I banchetti sono allestiti nelle vie del centro di Aosta dove si potrà 'respirare' l'atmosfera delle feste alpine, tra musica, danze, prodotti tipici e tanta allegria. La formula è sempre la stessa, con un percorso che si snoda nelle vie del centro storico dove sono esposti oggetti e attrezzi prodotti in legno, pietra ollare, ferro, rame, ceramica, vetro, e poi tessuti, pizzi e altro, per un evento dal grande valore culturale ma anche commerciale. Nella notte tra i due giorni, inoltre, la gente scende in piazza per la tradizionale 'Veillà', momento conviviale che coinvolge le strade ma soprattutto le cantine, aperte per l'occasione.

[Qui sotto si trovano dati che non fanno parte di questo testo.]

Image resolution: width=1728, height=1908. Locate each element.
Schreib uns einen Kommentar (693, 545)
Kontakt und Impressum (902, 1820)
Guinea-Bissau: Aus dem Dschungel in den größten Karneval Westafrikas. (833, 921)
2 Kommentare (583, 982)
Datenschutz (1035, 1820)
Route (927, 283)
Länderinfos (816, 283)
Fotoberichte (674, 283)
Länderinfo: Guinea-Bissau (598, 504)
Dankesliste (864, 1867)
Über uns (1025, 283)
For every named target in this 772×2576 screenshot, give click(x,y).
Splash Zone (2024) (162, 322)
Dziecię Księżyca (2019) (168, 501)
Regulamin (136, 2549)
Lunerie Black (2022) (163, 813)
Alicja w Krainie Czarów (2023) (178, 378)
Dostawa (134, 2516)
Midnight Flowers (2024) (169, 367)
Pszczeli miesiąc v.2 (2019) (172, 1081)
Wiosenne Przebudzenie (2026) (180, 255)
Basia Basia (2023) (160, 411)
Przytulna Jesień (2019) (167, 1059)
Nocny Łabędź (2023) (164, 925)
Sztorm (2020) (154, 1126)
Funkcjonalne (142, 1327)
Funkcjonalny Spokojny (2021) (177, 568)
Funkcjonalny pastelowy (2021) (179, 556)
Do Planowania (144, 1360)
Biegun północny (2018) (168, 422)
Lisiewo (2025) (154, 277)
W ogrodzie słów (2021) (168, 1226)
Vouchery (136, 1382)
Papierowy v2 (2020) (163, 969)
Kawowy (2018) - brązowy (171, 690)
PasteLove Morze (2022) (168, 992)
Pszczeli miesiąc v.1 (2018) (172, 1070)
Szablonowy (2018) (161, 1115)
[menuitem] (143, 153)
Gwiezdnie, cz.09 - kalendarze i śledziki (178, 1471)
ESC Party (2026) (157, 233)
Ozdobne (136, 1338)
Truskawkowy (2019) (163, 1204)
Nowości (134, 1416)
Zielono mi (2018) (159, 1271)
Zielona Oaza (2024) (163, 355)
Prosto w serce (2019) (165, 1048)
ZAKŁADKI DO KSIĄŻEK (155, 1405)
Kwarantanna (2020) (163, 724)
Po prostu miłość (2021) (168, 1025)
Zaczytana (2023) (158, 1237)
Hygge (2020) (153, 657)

La novità principale dell'edizione 1026 della Fiera è la collaborazione con la 'nuova' Stella di Pila, luogo panoramico proprio sopra Aosta e raggiungibile con la moderna telecabina (inaugurata da poche settimane). Per la promozione dell'evento è stato realizzato uno spot da Davide Bongiovanni mentre il manifesto è firmato da Annie Roveyaz e il ciondolo da Peter Trojer.